On May 19, 2017, the U.S. Court of Appeals for the D.C. Circuit issued its opinion in John Taylor v. Michael Huerta striking down the Federal Aviation Administration’s Registration Rule, which required the owners of small unmanned aircraft operated for recreational purposes to register with the FAA. (See Registration Rule announcement and full text of the rule.) The Registration Rule was effective on December 21, 2015, but only applied to small unmanned aircraft (UAS) used for hobby or recreation.


Model aircraft hobbyist and successful pro se petitioner John Taylor

The pro se petitioner that challenged the FAA’s Registration Rule is Maryland attorney John Taylor, a model aircraft hobbyist. Making this particular challenge more entertaining than most, Taylor provided regular updates about the case via his Twitter feed and posted links to the briefing and oral arguments. (Taylor’s argument before the court about paper airplanes not being exempt under the FAA’s definition of what constitutes an aircraft subject the registration requirement was very effective.) Taylor even posted a meme related to the subject matter of his case:


The Court ruled in Taylor’s favor, finding that the FAA’s Registration Rule created a new regulatory regime for model aircraft, including a “new registration process” for online registration of model aircraft that included registration, payment of a fee, to provide information, to display identification. The FAA’s Registration Rule also imposed new civil and criminal penalties on model aircraft owners that did not comply with the registration requirement. Taylor v. Huerta opinion at 7-8, citing 80 Fed. Reg. at 78,595. The Court reasoned that Section 336 of the FAA Modernization and Reform Act prohibited the FAA from promulgating “any rule or regulation regarding model aircraft,” which thus makes the rule unlawful to the extent it applied to model aircraft (emphasis added):

 … the “2012 FAA Modernization and Reform Act provides that the FAA “may not promulgate any rule or regulation regarding a model aircraft,” yet the FAA’s 2015 Registration Rule is a “rule or regulation regarding a model aircraft.” Statutory interpretation does not get much simpler. The Registration Rule is unlawful as applied to model aircraft.

The take-away is simple: hobbyists do not have to register their drones.
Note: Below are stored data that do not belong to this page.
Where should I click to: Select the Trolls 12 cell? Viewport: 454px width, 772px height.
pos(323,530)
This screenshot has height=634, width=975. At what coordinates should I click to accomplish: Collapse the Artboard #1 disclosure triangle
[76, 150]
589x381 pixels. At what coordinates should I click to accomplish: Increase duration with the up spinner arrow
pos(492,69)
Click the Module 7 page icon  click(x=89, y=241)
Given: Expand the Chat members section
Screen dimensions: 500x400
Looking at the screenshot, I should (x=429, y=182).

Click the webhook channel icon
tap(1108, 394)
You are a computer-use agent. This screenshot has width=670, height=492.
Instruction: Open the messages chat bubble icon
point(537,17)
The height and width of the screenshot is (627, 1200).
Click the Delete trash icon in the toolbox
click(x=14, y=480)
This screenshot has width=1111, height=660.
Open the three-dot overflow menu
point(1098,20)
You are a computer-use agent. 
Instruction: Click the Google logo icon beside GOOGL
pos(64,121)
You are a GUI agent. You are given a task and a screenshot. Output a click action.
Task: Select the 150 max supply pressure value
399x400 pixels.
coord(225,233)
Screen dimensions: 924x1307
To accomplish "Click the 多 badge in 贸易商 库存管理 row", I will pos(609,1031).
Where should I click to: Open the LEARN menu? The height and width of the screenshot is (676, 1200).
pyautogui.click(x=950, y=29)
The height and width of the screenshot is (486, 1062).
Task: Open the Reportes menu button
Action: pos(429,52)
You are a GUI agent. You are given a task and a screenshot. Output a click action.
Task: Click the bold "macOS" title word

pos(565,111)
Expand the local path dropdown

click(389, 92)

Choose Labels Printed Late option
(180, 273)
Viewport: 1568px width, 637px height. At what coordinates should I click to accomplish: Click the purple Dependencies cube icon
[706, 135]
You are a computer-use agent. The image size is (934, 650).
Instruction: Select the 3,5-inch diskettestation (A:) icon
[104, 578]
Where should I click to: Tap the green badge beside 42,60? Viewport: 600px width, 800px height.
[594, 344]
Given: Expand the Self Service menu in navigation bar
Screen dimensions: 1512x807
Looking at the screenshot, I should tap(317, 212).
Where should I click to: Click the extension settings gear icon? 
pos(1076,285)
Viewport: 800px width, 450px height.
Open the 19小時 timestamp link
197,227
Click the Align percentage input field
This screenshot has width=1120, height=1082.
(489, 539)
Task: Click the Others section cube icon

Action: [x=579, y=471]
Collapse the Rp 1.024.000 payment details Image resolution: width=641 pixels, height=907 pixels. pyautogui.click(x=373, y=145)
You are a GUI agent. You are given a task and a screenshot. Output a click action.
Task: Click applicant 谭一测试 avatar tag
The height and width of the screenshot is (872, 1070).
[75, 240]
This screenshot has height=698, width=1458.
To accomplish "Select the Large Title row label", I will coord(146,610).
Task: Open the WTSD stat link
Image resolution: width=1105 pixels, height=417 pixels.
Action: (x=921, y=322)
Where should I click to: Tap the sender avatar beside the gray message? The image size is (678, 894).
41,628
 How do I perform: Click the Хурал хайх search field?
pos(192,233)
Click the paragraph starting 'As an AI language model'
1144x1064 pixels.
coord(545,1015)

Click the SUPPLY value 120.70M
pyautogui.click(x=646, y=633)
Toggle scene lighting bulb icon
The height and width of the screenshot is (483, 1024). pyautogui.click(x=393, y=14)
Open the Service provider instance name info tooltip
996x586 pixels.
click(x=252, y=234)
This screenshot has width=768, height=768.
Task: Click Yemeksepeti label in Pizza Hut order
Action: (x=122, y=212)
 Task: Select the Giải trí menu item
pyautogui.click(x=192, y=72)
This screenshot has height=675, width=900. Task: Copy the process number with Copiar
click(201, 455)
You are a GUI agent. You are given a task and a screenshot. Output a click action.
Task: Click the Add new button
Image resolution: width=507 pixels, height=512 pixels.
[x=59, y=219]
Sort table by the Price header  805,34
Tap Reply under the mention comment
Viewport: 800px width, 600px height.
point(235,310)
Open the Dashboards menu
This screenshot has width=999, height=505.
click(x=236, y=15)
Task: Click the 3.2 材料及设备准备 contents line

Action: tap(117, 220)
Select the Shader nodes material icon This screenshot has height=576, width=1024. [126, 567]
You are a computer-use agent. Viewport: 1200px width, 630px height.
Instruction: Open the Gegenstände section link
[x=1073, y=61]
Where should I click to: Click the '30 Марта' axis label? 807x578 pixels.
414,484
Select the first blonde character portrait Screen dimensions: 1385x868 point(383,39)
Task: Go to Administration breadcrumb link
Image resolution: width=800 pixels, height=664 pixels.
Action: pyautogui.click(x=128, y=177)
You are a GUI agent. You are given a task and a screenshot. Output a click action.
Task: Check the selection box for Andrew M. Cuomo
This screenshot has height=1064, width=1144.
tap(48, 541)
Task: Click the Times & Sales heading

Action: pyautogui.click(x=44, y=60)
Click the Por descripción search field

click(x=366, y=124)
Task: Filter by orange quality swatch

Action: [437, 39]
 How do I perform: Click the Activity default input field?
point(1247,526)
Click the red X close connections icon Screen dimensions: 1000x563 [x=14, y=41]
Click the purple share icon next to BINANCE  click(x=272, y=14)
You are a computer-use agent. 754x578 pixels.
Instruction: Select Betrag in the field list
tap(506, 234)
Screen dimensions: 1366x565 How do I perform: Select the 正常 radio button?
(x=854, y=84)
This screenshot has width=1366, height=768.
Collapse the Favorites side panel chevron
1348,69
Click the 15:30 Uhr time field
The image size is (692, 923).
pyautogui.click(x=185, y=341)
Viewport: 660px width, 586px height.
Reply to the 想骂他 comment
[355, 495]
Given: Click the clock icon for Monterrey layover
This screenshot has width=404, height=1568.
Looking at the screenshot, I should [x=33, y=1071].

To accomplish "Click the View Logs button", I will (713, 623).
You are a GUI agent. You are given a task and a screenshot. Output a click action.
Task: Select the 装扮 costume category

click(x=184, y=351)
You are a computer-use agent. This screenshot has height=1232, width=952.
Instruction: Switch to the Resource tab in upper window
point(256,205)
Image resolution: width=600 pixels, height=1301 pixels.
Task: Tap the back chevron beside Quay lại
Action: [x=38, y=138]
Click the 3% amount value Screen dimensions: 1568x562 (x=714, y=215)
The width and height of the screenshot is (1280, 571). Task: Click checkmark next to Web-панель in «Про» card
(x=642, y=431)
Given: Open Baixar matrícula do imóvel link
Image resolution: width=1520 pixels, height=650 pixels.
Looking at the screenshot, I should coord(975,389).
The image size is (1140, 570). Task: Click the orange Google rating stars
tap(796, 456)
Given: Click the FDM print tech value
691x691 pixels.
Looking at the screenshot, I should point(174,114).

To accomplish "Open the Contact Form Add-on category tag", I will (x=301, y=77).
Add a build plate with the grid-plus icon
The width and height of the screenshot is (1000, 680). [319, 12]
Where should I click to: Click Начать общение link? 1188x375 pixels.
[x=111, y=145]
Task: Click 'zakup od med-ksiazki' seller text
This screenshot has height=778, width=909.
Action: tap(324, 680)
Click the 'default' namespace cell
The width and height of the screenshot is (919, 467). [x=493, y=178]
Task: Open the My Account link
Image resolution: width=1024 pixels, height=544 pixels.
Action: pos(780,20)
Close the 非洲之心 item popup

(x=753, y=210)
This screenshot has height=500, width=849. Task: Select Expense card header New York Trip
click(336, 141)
The FAA responded to the ruling on Friday issuing the following statement:

We are carefully reviewing the U.S. Court of Appeals decision as it relates to drone registrations. The FAA put registration and operational regulations in place to ensure that drones are operated in a way that is safe and does not pose security and privacy threats. We are in the process of considering our options and response to the decision.

With the Memorial Day and Fourth of July holiday weekends approaching, and in light of the Taylor decision, it seems appropriate to close this update with an obligatory link to the July 4, 2014, Time magazine story, “Fireworks filmed with a drone.”